Manufacturing has never stood still. As robotics adoption spreads and electronics miniaturization accelerates, we field more requests for lighter, stiffer, and more reliably conductive parts. New recipes sometimes incorporate nano-scale carbon grades, or blend multiple fiber orientations for even better load bearing and surface conductivity. Experience tells us there is no replacement for direct field testing and lab validation— so we continue to tweak, measure, and adapt, making each new batch a step closer to the specific needs of our customers.
Environmental concerns are rising. We find ourselves pushed to create grades with higher recycled content, without sacrificing the clarity and toughness people expect from quality POM. Our line teams keep pace, blending off-spec material regrind, monitoring for contamination, and pulling samples for aging and weathering trials. These ongoing efforts shape the reliability and responsibility of every compound we ship.

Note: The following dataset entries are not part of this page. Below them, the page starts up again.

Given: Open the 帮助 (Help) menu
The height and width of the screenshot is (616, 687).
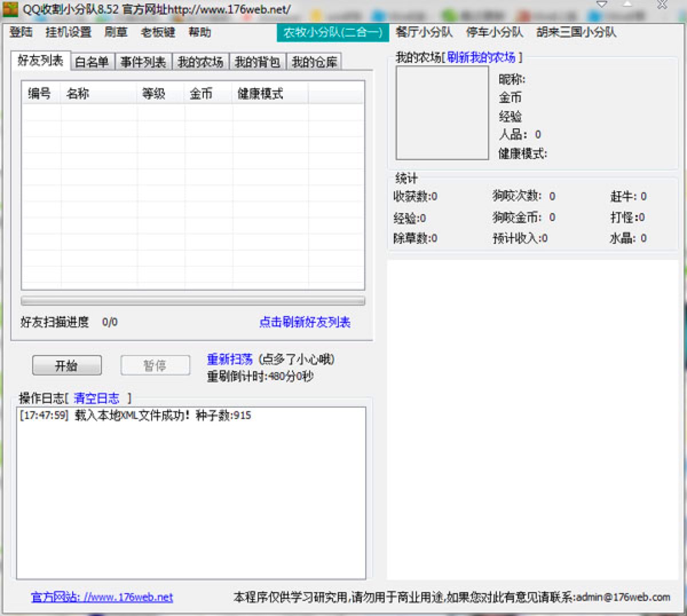Looking at the screenshot, I should (200, 33).
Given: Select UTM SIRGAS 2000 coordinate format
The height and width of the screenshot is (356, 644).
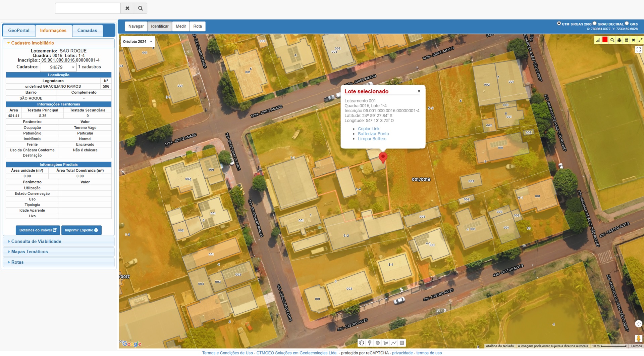Looking at the screenshot, I should click(x=559, y=24).
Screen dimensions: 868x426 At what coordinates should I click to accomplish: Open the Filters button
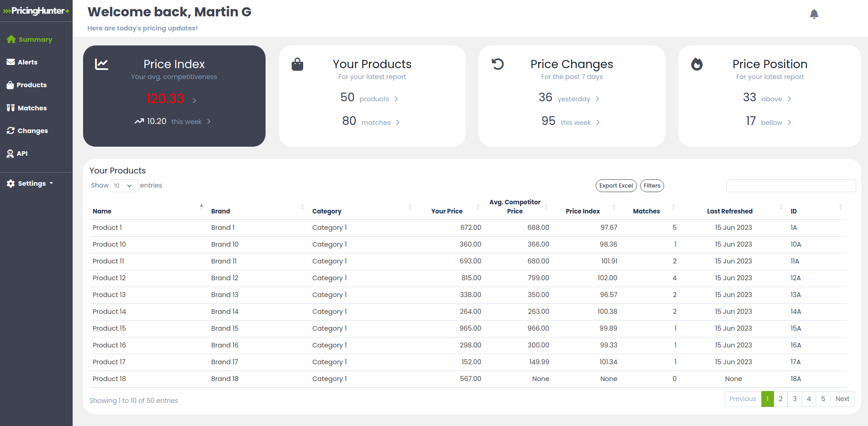pyautogui.click(x=651, y=186)
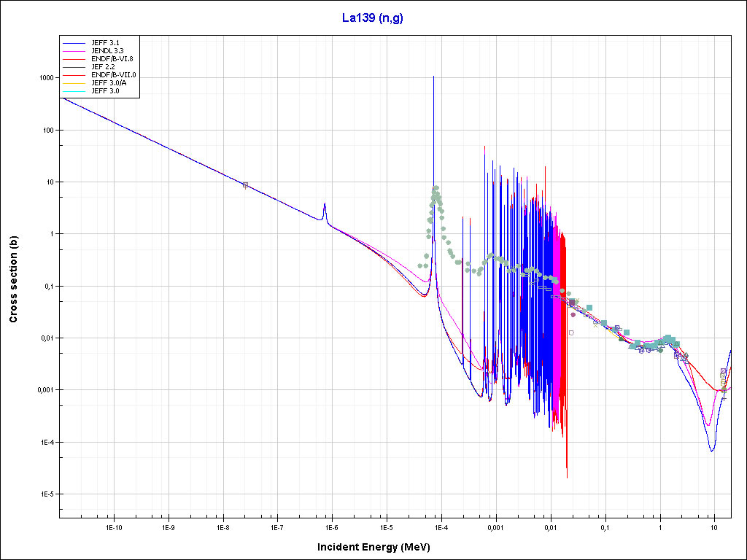Click the 0,001 tick on the x-axis
747x560 pixels.
pos(495,526)

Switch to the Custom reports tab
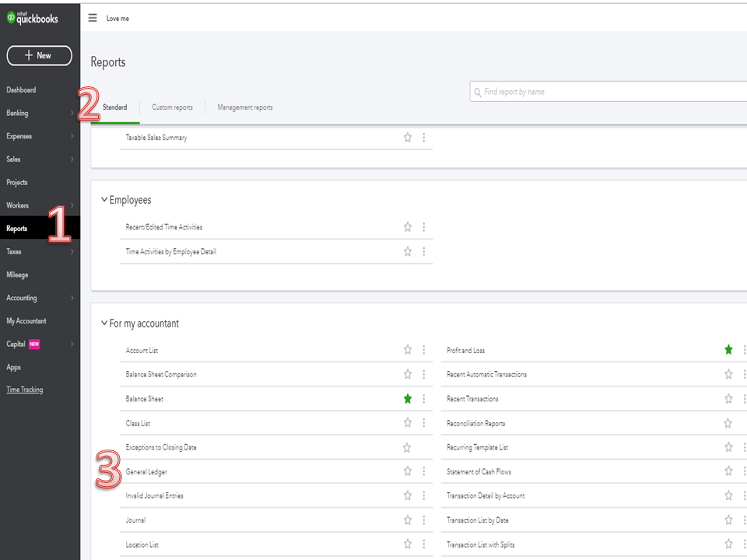pyautogui.click(x=172, y=107)
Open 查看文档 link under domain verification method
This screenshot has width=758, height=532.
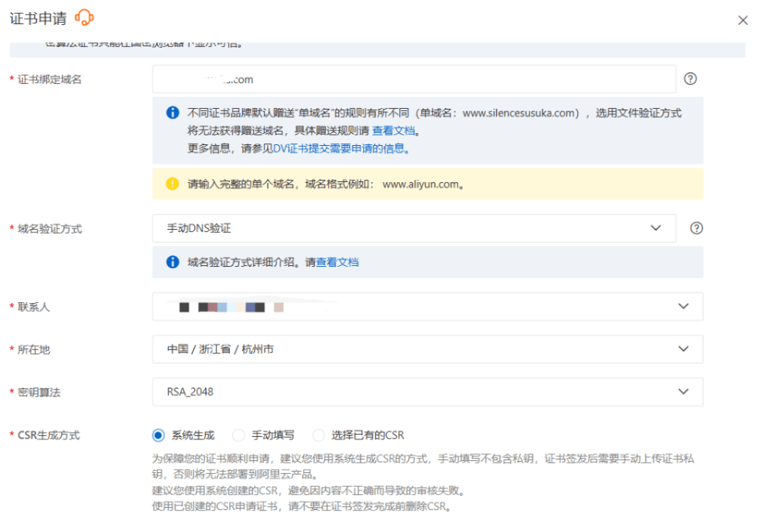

Year by year, our focus remains on listening closely to users— not consultants or salespeople— and continuously learning from the way our Carbon Fiber Reinforced Conductive POM Compound performs under real pressure. Every new grade reflects a blend of hands-on experience in our plant and specific, practical requests from industries on the front edge of automation, power management, and electronic assembly. By focusing on real world challenges, we’re able to deliver a material that does more, lasts longer, and makes building the next generation of smart, resilient products a little easier for everyone involved.